STATED TASK: Render the lines of the items below, from the line containing "The image size" up to and including the line containing "tap(139, 69)", as a Markdown table with the columns Number and Content, skipping blank lines. Leave the pictures out of your answer.

:: MATERIAL FOR THIS TASK

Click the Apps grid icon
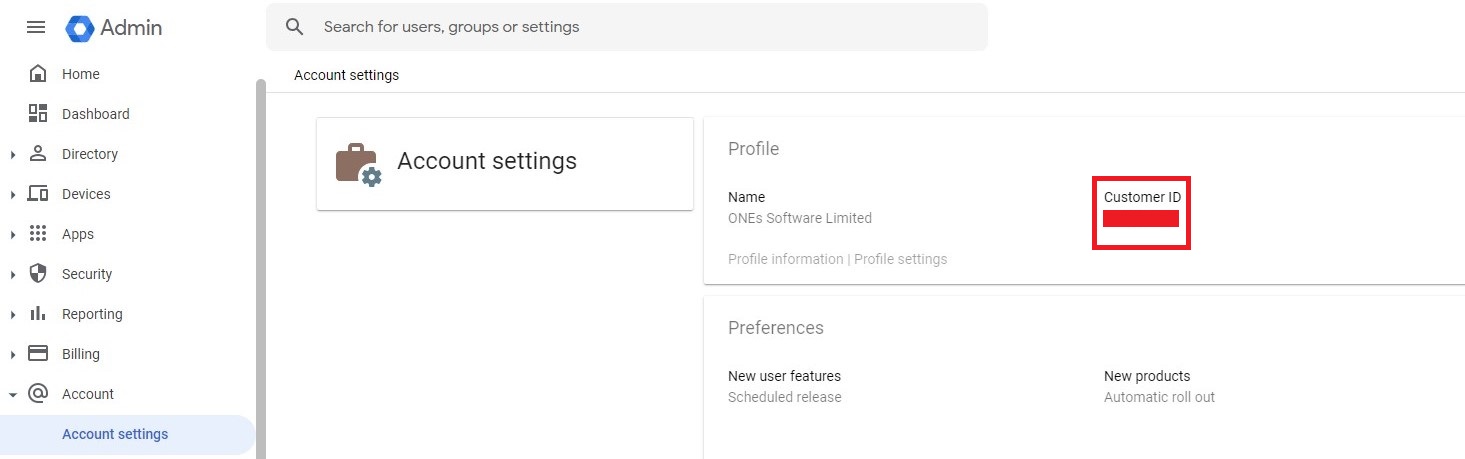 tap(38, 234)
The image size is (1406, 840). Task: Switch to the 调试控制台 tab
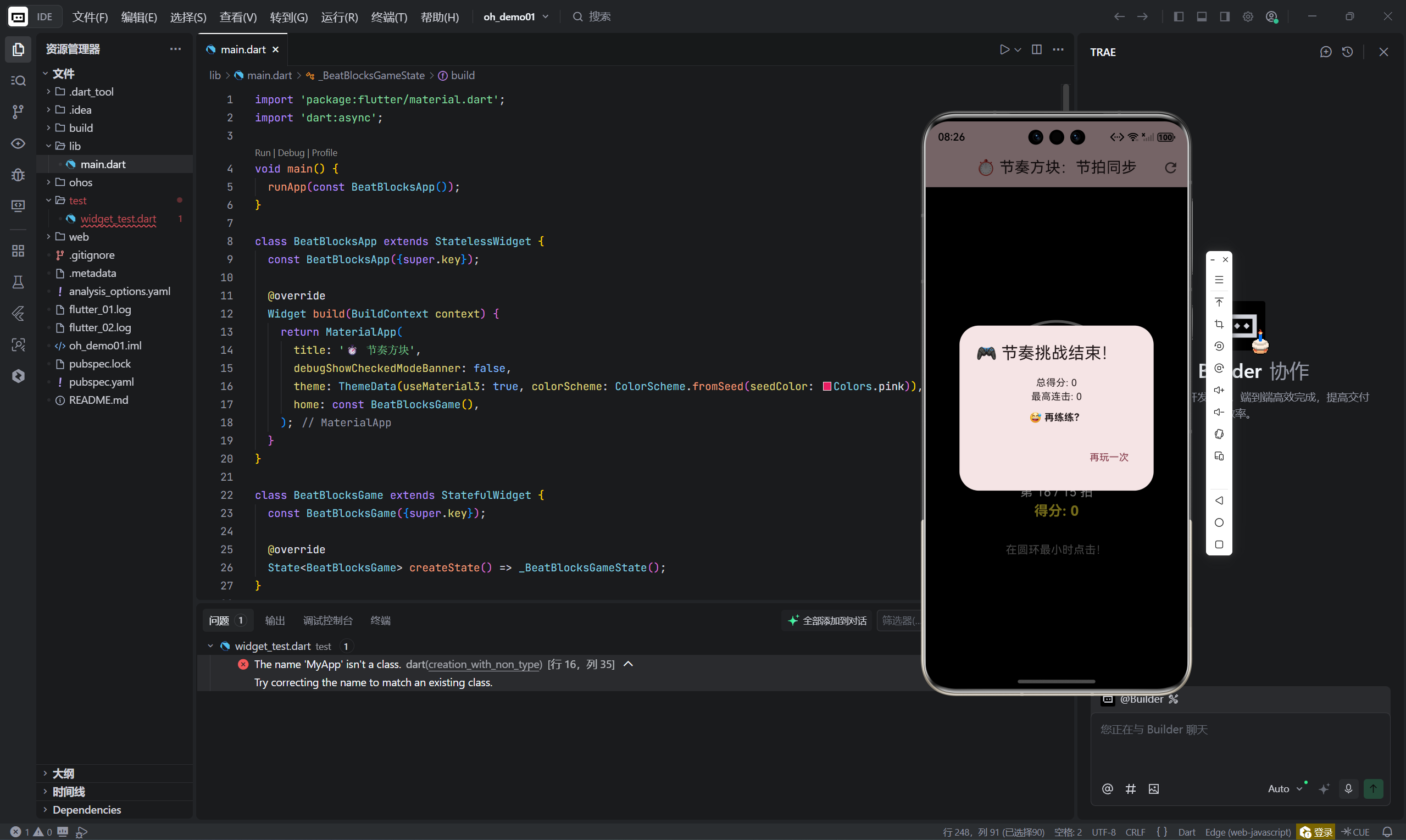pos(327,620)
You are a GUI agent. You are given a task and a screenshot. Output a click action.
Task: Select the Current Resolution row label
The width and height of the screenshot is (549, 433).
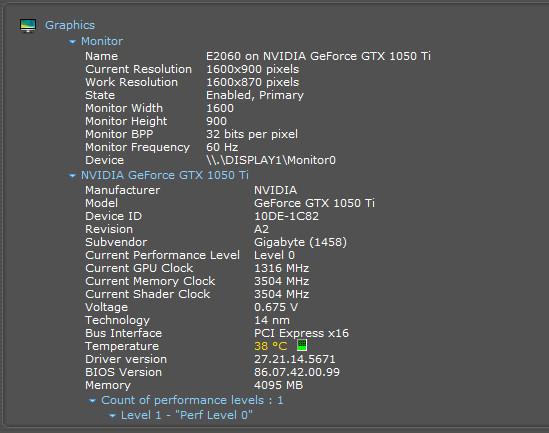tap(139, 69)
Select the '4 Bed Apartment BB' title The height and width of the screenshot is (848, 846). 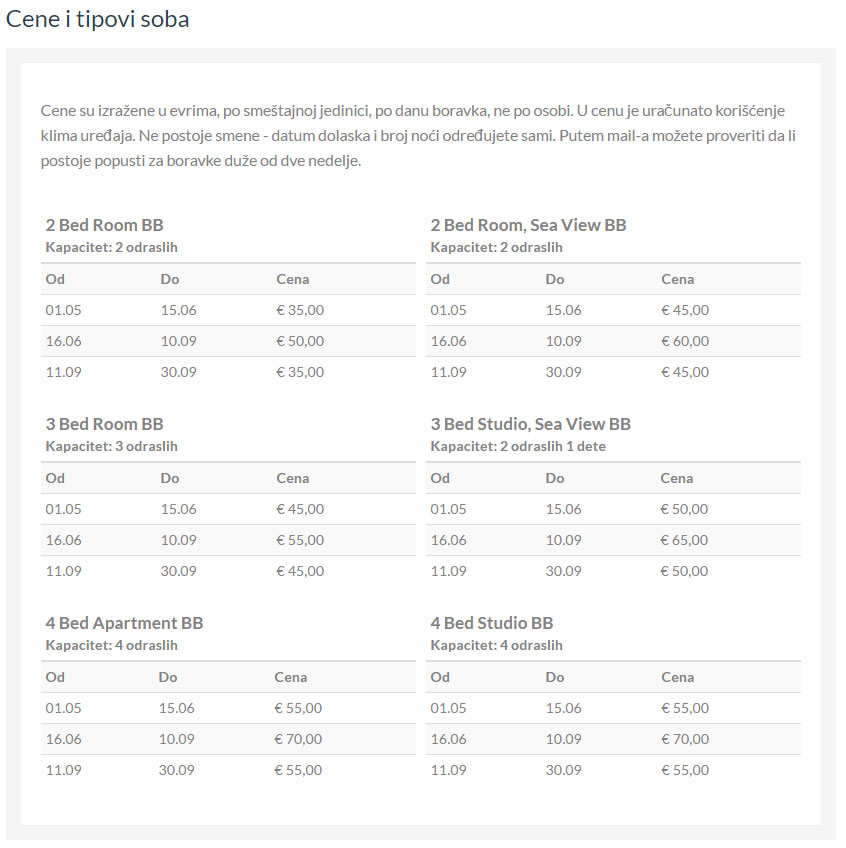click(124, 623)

::::

TASK RESPONSE:
| Number | Content |
|---|---|
| 1 | The image size is (1406, 840). Task: Switch to the 调试控制台 tab |
| 2 | pos(327,620) |
| 3 | You are a GUI agent. You are given a task and a screenshot. Output a click action. |
| 4 | Task: Select the Current Resolution row label |
| 5 | The width and height of the screenshot is (549, 433). |
| 6 | tap(139, 69) |